━━━━━ Text passage ━━━━━

No decision has been made about whether Marysville school clubs, including LGBT clubs, will require parental consent to join.
A parental consent policy has been under consideration by the Marysville School District Board of Directors for over a month.
School Board members agreed to discuss the policy more in the future and did not take action during their June 6 meeting.
The policy was first considered shortly after controversy regarding LGBT support clubs in Marysville elementary schools, although the policy would apply to all clubs.
Under the policy, LGBT students would likely have to out themselves to their parents to join clubs in the district.
Because of that the policy has attracted controversy between those who believe parents should be able to prevent their children from being exposed to LGBT ideas and those who say that kind of space is needed to prevent isolation, depression and suicide.
A couple of Board members believe the parental consent requirement would be challenged in court, costing the district a good deal of money.
“While it may not necessarily be illegal, with some of the things we’re doing, there is enough opposition that there will be legal consequences and as a district that is fighting with our budget and fiscally having a lot of problems, this will build on top of that,” said School Board member Katie Jackson.
After a double levy failure the district is facing a $13.5 million shortfall.
“The reality is that we’re in a legal bind. If we go forward with this policy we will spend at least $100,000 in legal fees and if we lose any of those we will spend hundreds and hundreds of thousands of dollars in that process,” said School Board president Paul Galovin.
Board members Connor Krebbs and Keira Atchley said they will stand for the parental consent requirement.
“Parents are sick of being told they don’t have any rights in regard to the education of their children,” said Krebbs. “I will continue to advocate for parental rights."
Atchley believes the district will be able to come up with a good policy.
“Consistently, more and more parents are being told they cannot have a say in their child’s education or medical treatment but are expected to support them until they are 18,” she said.
Jackson noted under the Equal Access Act that students have rights as well.
“They have their right to privacy and the right to associate with who they want,” she said.
“As a School Board member, we are here to protect the children and remove barriers for them to do what they need to in school. If this policy hurts even one kid, is that okay?”
A variety of supporters and detractors of the policy showed up to speak at the meeting.
“As a parent it is my responsibility to know where my kids are. If I’m not aware of the activities they are participating in, who their friends are and what they are learning I cannot fulfill my duty as a parent,” said Marysville parent Autumn Osborn.
Others worried that giving kids access to the clubs would promote different values.

━━━━━ Extracted records ━━━━━

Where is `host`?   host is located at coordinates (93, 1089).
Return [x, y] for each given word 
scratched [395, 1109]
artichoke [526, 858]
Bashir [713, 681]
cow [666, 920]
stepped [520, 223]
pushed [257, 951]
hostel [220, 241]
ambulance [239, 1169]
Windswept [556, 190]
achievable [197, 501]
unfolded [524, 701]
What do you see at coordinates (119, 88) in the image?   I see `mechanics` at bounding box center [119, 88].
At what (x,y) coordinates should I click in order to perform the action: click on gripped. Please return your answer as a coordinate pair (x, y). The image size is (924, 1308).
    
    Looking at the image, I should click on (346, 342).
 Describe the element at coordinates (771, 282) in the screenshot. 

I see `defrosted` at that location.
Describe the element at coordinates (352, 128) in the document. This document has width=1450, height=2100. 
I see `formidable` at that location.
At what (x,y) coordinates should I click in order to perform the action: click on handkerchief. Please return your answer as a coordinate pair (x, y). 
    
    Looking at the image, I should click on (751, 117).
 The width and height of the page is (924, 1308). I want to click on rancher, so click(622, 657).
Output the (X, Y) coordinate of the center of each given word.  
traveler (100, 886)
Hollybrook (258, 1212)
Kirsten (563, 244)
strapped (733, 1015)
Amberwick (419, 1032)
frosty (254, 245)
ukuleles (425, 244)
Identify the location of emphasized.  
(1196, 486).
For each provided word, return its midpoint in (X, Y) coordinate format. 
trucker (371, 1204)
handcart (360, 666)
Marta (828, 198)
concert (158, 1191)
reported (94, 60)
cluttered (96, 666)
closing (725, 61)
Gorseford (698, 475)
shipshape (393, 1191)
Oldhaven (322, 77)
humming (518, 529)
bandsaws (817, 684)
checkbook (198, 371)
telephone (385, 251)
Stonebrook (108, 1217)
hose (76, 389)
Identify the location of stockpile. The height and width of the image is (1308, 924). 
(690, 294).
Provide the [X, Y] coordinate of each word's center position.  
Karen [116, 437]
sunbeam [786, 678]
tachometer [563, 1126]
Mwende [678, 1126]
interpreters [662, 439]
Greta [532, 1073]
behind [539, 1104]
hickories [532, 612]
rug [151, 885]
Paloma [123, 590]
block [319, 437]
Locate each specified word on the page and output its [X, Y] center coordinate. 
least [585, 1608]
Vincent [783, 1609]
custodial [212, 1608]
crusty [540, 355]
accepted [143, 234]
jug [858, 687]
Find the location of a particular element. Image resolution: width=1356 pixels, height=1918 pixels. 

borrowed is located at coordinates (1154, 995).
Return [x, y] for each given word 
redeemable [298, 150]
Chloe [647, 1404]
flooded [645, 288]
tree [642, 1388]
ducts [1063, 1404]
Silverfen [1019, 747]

━━━━━

Work instructions: Rewrite the paragraph in the article on Marysville school clubs that begins "Because of that the policy" more briefly, keeping its main facts. The records have no connection to the article on Marysville school clubs.

Finished exercise: The policy is contested. Some believe parents should be able to keep their children from exposure to LGBT ideas. Others say that kind of space is needed to prevent isolation, depression and suicide.